-- start --

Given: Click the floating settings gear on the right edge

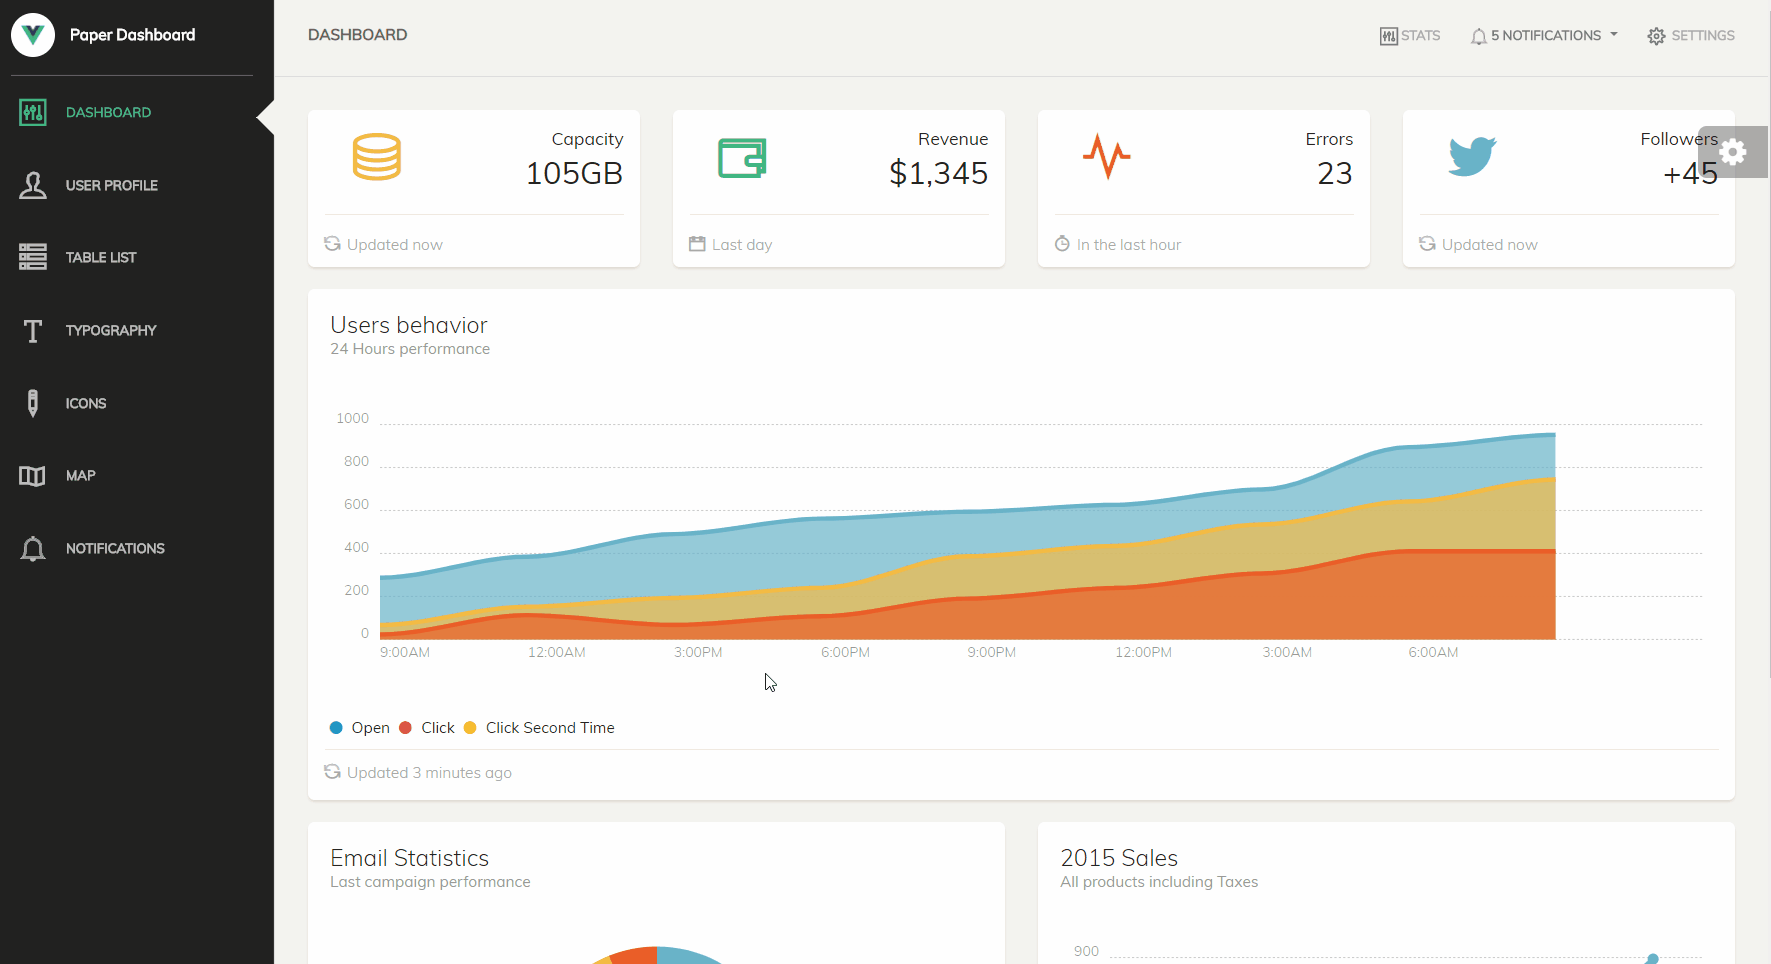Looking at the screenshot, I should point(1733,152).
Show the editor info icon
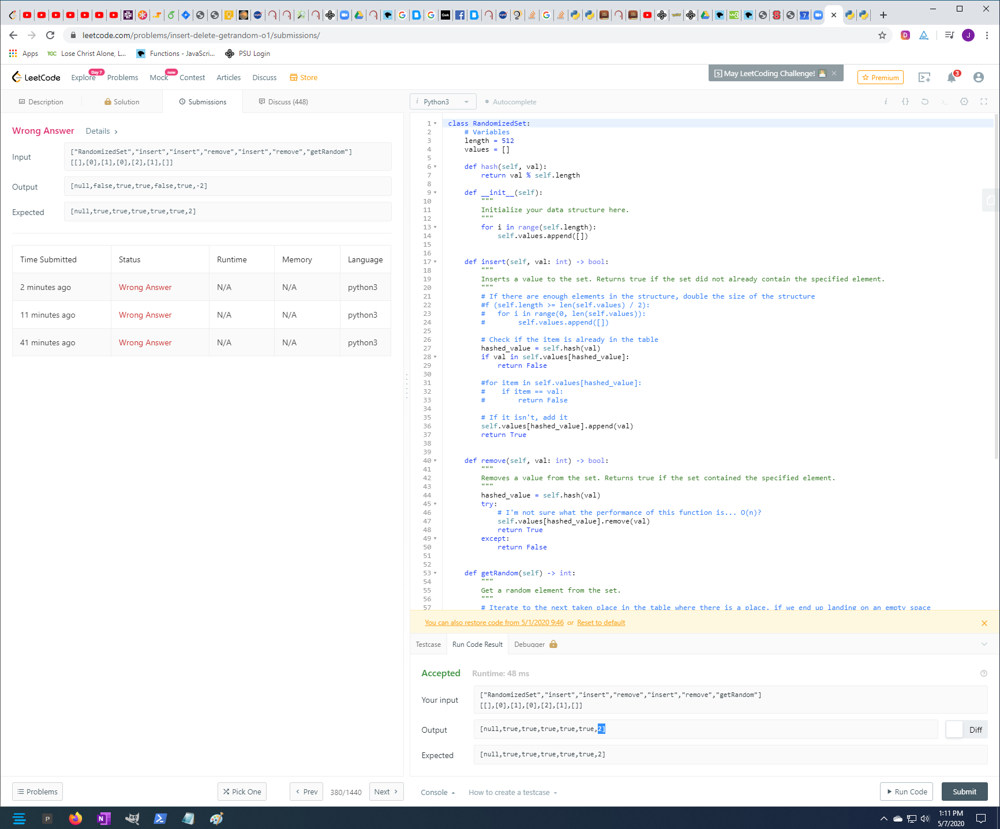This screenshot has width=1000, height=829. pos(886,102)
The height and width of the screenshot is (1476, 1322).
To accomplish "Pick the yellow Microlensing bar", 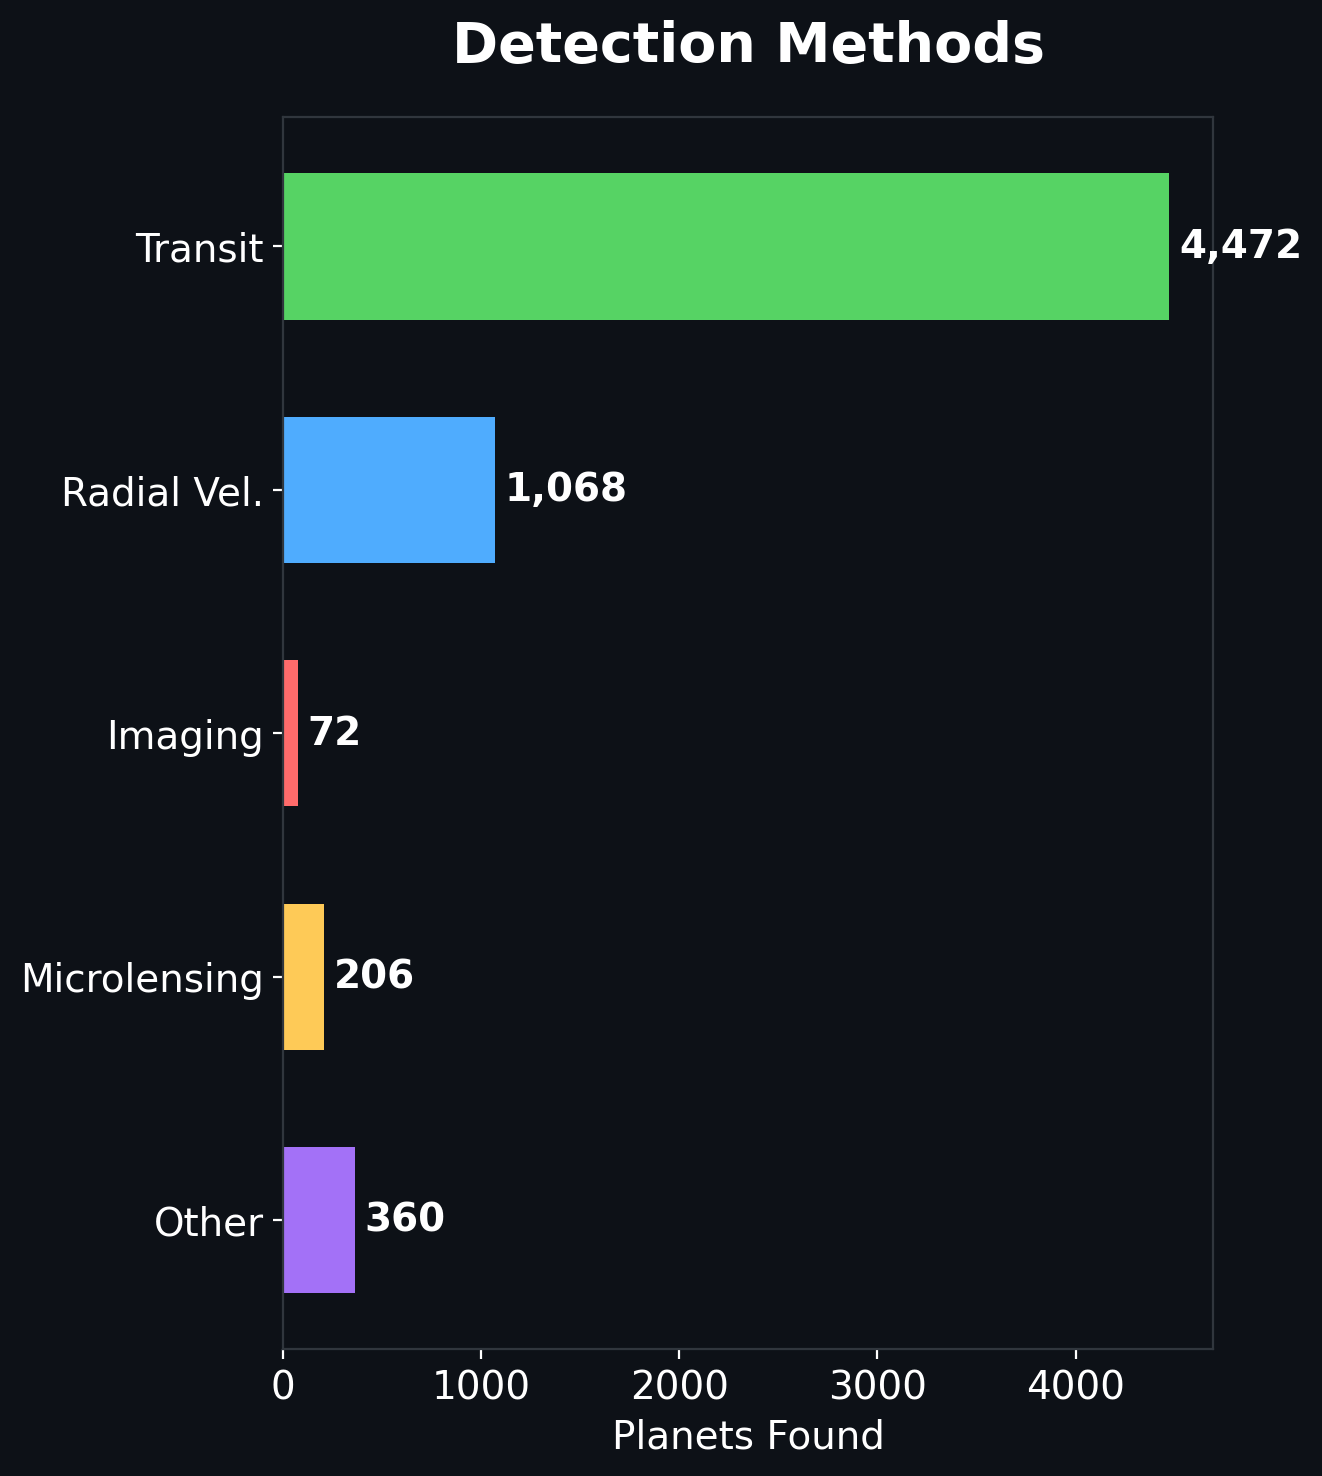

-- end --

PROBLEM DETAILS | Put the lines above, from the one containing "The height and" through the final line, both included, into a numbered list. Skip any blank lines and leave the pictures out.

EXERCISE RESULT |
1. The height and width of the screenshot is (1476, 1322).
2. To accomplish "Pick the yellow Microlensing bar", 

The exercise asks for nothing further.